Abstract

Tribendimidine has been successful in treating hookworm infections and may serve as an alternative to albendazole should resistance arise. Our aims were to (i) characterize the pharmacokinetics (PK) of tribendimidine's primary metabolite, deacetylated amidantel (dADT), and secondary metabolite, acetylated derivative of amidantel (adADT), in school-aged children and adolescents, (ii) link exposure to efficacy against hookworm, and (iii) evaluate whether tribendimidine pharmacotherapy in children could be further improved.

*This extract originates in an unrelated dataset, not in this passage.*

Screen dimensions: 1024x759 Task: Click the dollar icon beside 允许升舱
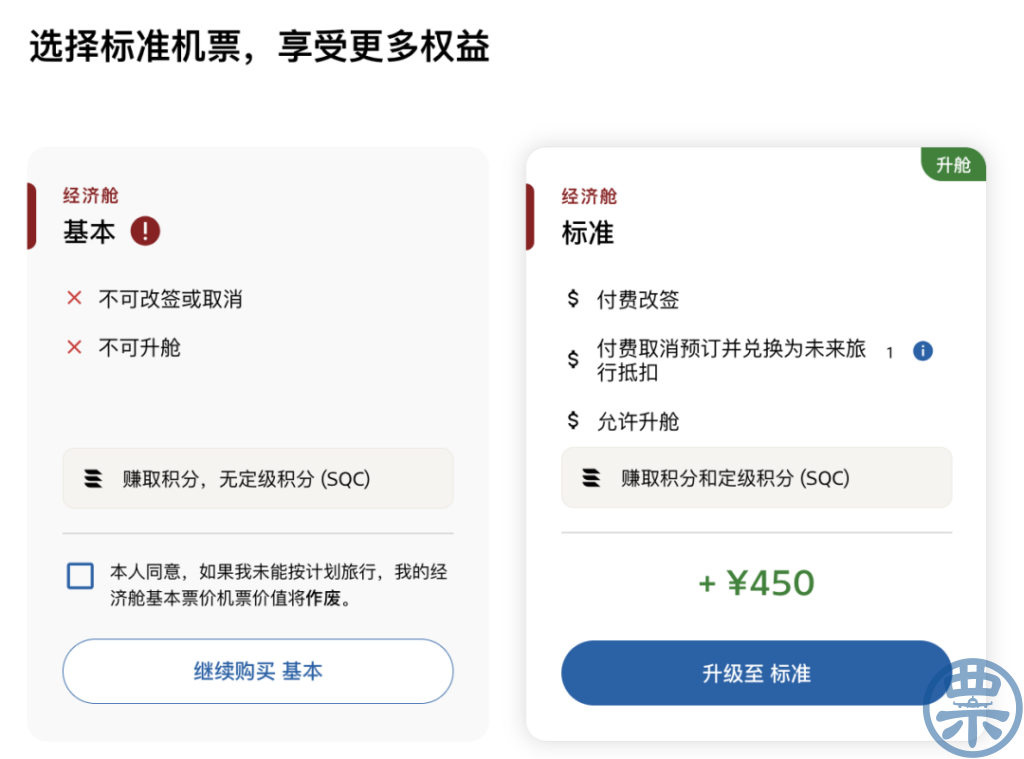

First, a population PK model was developed based on dried-blood-spot samples collected from 155 school-aged children and adolescents with hookworm infections, following tribendimidine doses ranging from 100 to 400 mg. Second, an exposure-response analysis was conducted to link the active metabolite dADT to cure rates (CRs) and egg reduction rates (ERRs). Third, simulations were performed to identify a treatment strategy associated with >90% CRs. A two-compartmental model with transit compartments describing observed delay in absorption adequately described PK data of dADT and adADT. Allometric scaling was included to account for growth and development. The absorption rate was 56% lower with 200-mg tablets than with 50-mg tablets, while the extent of absorption remained unaffected. The identified Emax models linking dADT exposure to ERRs and CRs showed shallow curves, as increasing exposure led to marginal efficacy increase. Combination therapy should be considered, as a 12-fold-higher dose would be needed to achieve 95% ERRs and CRs >90% with tribendimidine alone. Further studies are warranted to evaluate safety of higher tribendimidine doses and combination therapies with other anthelmintic agents to improve treatment strategy for children with hookworm infection.